======== Material for this task

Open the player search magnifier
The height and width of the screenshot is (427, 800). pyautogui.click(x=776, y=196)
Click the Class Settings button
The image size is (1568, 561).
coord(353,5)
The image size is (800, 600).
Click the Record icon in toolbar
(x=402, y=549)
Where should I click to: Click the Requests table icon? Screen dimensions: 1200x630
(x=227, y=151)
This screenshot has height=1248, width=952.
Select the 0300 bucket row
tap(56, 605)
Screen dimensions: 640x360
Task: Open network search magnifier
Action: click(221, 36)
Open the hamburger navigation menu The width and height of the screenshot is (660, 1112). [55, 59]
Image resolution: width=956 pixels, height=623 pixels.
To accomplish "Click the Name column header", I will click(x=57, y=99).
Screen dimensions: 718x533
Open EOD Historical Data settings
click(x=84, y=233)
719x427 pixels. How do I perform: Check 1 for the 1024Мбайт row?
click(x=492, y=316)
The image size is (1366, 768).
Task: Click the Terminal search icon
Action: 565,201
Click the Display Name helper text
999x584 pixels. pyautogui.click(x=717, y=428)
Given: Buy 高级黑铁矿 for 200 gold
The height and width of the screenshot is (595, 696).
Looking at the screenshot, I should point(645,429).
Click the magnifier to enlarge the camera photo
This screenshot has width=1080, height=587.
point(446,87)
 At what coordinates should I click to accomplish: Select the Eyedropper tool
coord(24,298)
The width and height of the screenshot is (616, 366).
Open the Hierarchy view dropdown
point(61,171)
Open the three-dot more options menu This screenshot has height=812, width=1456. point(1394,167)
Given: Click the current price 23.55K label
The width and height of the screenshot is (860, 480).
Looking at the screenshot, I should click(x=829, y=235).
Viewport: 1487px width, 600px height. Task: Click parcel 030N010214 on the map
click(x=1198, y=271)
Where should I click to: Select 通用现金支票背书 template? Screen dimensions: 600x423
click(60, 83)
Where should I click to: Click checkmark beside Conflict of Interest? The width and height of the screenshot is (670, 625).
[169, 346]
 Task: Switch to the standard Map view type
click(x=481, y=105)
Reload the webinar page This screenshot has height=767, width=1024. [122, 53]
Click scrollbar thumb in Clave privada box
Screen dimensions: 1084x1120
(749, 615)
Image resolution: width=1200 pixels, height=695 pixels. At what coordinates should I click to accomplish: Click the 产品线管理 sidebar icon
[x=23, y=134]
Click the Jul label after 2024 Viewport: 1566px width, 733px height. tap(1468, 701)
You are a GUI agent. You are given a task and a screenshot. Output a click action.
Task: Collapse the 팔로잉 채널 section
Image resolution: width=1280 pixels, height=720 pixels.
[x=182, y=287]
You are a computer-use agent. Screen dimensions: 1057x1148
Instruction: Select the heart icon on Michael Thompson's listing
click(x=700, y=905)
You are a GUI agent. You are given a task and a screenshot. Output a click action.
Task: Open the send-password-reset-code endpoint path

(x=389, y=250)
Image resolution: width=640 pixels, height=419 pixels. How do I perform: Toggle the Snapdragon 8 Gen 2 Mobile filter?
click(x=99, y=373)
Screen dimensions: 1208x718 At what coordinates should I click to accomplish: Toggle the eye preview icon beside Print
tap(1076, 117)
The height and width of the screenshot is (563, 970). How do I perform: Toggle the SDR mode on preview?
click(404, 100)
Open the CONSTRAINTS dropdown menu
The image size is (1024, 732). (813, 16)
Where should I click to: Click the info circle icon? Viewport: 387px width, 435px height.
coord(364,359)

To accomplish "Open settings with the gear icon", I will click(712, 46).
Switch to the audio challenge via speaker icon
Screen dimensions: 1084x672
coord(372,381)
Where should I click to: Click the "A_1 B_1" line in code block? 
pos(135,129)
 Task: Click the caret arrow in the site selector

================

Aim of the task →
Give the lines again, exactly as they stand, from the beginning of the data through the line with "Image resolution: width=956".

Exercise solution →
Open the player search magnifier
The height and width of the screenshot is (427, 800). pyautogui.click(x=776, y=196)
Click the Class Settings button
The image size is (1568, 561).
coord(353,5)
The image size is (800, 600).
Click the Record icon in toolbar
(x=402, y=549)
Where should I click to: Click the Requests table icon? Screen dimensions: 1200x630
(x=227, y=151)
This screenshot has height=1248, width=952.
Select the 0300 bucket row
tap(56, 605)
Screen dimensions: 640x360
Task: Open network search magnifier
Action: click(221, 36)
Open the hamburger navigation menu The width and height of the screenshot is (660, 1112). [55, 59]
Image resolution: width=956 pixels, height=623 pixels.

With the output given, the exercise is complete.